Why I’m staying in Hong Kong: high mobility, low crime, green spaces – and Hongkongers themselves
- After 34 years at the Post, I’m taking a much-needed break, but Hong Kong will remain my home
- Friends wonder why I’m not heading abroad for retirement; yet despite recent hardships, our city’s benefits – and people – remain unmatched
In the age of the gig economy, I am a dinosaur. I worked continuously for this newspaper for 34 years and three months, joining at 25 and, as of this column, ceasing full-time employment with retirement. Such occasions can be turning points, but my thoughts are only of a much-needed break and exercise – for how long, I can’t tell. Of one thing there is certainty, though: Hong Kong is my home.
Friends overseas and acquaintances express surprise when I tell them I’m staying in Hong Kong.
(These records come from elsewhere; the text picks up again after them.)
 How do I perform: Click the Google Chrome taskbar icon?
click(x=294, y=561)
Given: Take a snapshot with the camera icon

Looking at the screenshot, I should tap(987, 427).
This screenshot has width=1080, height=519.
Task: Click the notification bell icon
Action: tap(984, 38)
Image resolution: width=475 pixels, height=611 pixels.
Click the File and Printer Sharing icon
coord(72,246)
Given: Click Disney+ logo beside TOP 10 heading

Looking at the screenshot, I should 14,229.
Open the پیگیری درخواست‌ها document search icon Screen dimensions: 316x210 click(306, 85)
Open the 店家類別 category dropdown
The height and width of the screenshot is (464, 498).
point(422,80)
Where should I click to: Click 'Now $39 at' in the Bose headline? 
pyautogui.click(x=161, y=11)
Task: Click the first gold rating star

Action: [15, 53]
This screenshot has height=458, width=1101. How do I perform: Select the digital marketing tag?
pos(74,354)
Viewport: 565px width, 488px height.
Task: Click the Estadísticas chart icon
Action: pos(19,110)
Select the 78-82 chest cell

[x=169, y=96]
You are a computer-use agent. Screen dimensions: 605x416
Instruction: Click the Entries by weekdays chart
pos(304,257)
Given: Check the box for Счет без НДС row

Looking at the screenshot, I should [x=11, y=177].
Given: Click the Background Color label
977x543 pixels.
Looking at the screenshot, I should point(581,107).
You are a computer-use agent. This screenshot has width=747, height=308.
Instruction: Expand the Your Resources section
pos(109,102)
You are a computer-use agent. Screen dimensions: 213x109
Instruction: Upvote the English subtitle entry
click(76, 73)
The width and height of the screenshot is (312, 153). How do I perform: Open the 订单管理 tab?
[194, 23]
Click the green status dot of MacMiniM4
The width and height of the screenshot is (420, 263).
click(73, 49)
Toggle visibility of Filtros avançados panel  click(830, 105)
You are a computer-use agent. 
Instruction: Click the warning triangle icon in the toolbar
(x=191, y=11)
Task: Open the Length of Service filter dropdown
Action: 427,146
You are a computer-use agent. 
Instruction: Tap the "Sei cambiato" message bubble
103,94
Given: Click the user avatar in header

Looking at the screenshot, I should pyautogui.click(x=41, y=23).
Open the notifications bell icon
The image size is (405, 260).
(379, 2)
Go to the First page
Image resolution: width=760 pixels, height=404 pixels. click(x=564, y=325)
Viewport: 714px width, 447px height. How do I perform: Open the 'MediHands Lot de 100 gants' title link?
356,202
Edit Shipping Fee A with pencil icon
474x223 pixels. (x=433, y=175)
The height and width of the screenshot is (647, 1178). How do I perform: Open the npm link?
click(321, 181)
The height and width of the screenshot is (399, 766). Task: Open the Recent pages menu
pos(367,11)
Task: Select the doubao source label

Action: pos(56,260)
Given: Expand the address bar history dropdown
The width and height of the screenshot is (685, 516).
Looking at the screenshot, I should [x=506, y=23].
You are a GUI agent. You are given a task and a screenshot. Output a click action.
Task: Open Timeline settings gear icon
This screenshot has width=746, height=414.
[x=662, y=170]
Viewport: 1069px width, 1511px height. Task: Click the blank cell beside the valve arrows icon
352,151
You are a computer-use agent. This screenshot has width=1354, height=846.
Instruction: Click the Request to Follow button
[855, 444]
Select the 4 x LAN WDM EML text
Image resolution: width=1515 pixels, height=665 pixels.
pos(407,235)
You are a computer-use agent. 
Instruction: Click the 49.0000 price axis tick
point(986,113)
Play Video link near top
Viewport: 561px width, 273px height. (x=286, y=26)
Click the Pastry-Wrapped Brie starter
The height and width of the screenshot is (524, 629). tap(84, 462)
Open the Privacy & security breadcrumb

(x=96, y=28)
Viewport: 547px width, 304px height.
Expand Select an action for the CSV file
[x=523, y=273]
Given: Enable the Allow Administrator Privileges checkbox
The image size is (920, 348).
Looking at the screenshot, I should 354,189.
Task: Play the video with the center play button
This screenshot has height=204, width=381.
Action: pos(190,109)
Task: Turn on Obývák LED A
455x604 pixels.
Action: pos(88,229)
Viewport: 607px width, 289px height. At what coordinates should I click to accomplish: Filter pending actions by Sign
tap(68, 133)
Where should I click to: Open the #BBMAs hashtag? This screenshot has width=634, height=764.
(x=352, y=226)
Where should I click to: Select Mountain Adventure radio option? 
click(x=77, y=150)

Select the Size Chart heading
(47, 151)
I could retire to the place of my birth, Australia, or to any of the European Union’s 27 member states.
I’ve considered a unit with ocean views on Queensland’s Gold Coast, a village house in Portugal or an inner-city flat in Munich, where my father was from. But after considering the advantages, costs and otherwise, I’ve opted to stay put for now. The reason is that the positives vastly outweigh the negatives.
To start with, let’s put the politics of Hong Kong and the rest of the nation aside. Hongkongers have never had a say in the way their government is run and their ability to influence its decisions remains limited, no matter how improved we are told the system is.
Other than Hong Kong and Australia, I’ve lived for stretches in London and Manila. Four decades of travel have taught me much about how others live and what is good and bad about their countries. There’s much more to see and I can think of no better place than Hong Kong from which to be based.

But there is more to Hong Kong than travel convenience. There are few major cities where crime rates are so low and personal safety so high. I’ve never been robbed, had my flat broken into or been assaulted. There is no risk of a subway shooting as sometimes happens in New York and for all the police claims over the years of terrorism plots, there has never been an attack.
Some friends who have left regret their decision. They miss the country walks, ability to get numerous errands done in a day, relatively low cost of living and tax rate that is often a fraction of what they are now paying.

My son living in Paris recently had his flat burgled and his first remark when telling me was that this would not have happened in Hong Kong. Trying to deal with the French bureaucracy is also frustrating him; in comparison, the Hong Kong government is a breeze.
We each have different ideas of what retirement means. Talking to a fellow pub patron recently, I learned he had chosen a Lantau village house over Australia and Britain. A British passport-holder married to an Australian, he had decided to end his working days in Hong Kong and found the lifestyle, ease of living and most of all, the people, to his liking. Perhaps that is the biggest selling point; I also like the people.